Bruxelles, 28/12/2005 (Agence Europe) - Pour le COPA-COGECA (Comité des organisations professionnelles agricoles de l'UE - Confédération générale des coopératives agricoles de l'UE), le compromis atteint par l'OMC à Hong-Kong est « incomplet et biaisé ». « L'Union a encore bougé d'un pas pour satisfaire les exigences de ses partenaires commerciaux, mais nous attendons toujours que nos préoccupations soient prises en compte sur un grand nombre de questions », souligne le COPA-COGECA dans un communiqué. « Beaucoup doit encore être fait pour atteindre un compromis honnête », poursuit-il en précisant les domaines dans lesquels il attend des progrès: - véritable parallélisme entre toutes les formes de subventions à l'exportation ; - phasing-out pour la fin des subventions qui garantisse que les prix et les marchés agricoles ne seront pas « compromis et déstabilisés » ; - résultats sur l'accès au marché « qui n'aillent pas plus loin que l'offre agricole de l'Union du 28 octobre » tout en maintenant la clause spéciale de sauvegarde ; - réduction effective des soutiens internes américains ; - « véritable engagement de démarrer sérieusement » les négociations sur la protection des indications géographiques.

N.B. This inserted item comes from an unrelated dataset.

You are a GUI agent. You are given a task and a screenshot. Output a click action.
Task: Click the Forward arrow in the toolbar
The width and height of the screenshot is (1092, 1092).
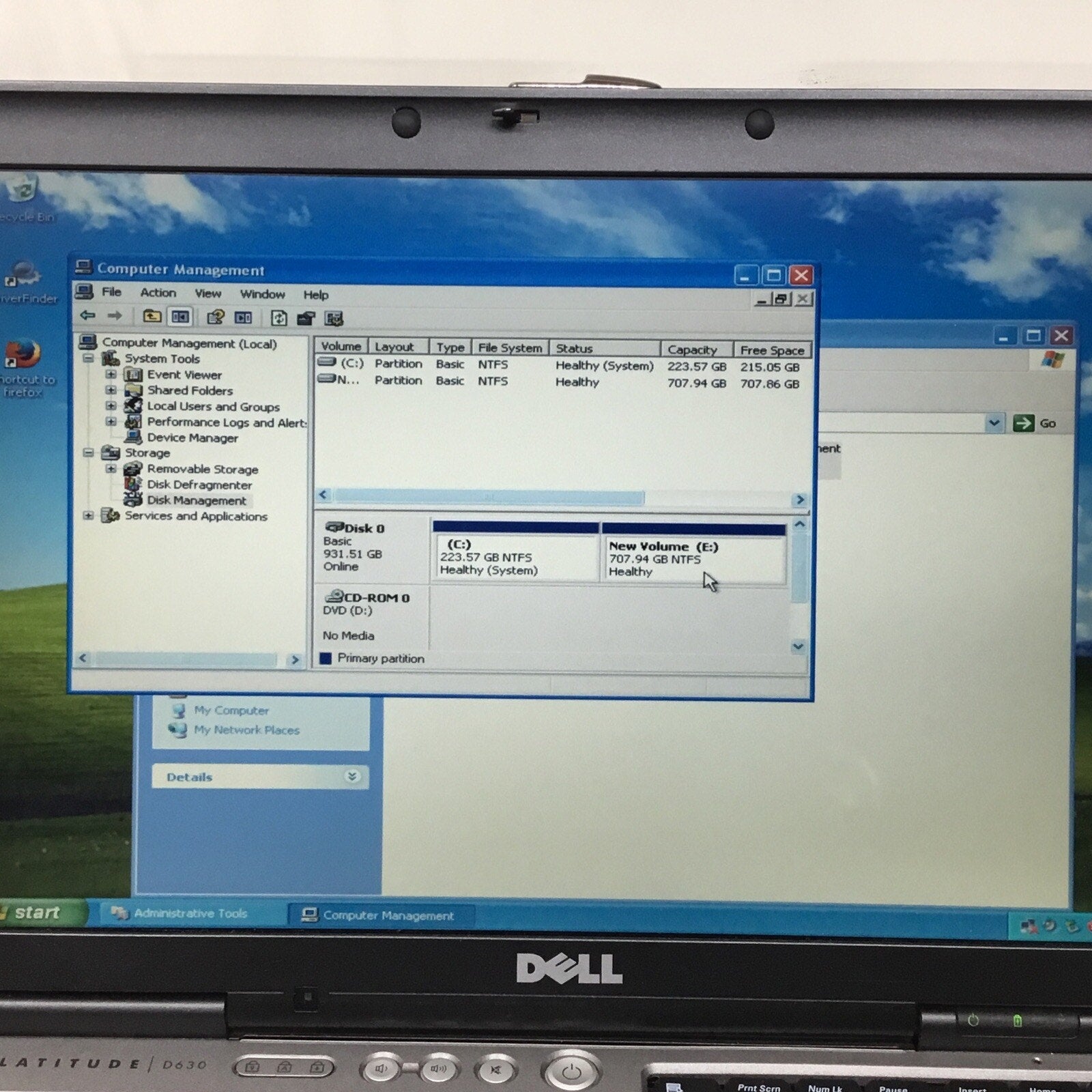(x=115, y=317)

Pour sa part, la CIAA (Confédération des industries agroalimentaires de l'Union) estime que la Conférence ministérielle a progressé « essentiellement sur la concurrence à l'exportation, ce qui soulève de sérieuses inquiétudes quant à l'équilibre général et la cohérence du futur accord » à cet égard. La CIAA regrette par ailleurs « l'absence de toute référence aux disciplines sur les paiements contre-cycliques et les « marketing loans » américains ».
La FTA (Association du commerce international) estime elle aussi que les résultats « décevants ». « Le fait que les négociations se soient focalisées sur l'agriculture a empêché tout progrès sur les questions importantes pour le commerce européen. Un résultat positif du Doha Round est en péril », souligne dans un communiqué le secrétaire général de la FTA, Jan A. Eggert. Le président d'Eurommerce (Fédération des distributeurs, importateurs et détaillants européens), Peter Bernert, note pour sa part que « les résultats de la Conférence de Hong-Kong sont un pas en avant, mais ne constituent pas une percée ». « En 2006, les partenaires à l'OMC devront redoubler d'efforts pour parvenir à des résultats plus ambitieux en matière d'accès au marché pour les biens manufacturés et les services ».
Enfin, Eurochambres (Association des chambres de commerce et d'industrie européennes) déplore un « manque de progrès dans les domaines clés », les biens manufacturés et les services. « Les pays membres de l'OMC ont une fois encore remis à plus tard les décisions les plus importantes dont bénéficieraient à la fois les pays développés et les pays en développement », souligne un communiqué d'Eurochambres dont le président, Christoph Leitl, regrette que « des malentendus sur les propositions de l'Union ont conduit les PED à rejeter des offres dont ils auraient largement tiré profit ».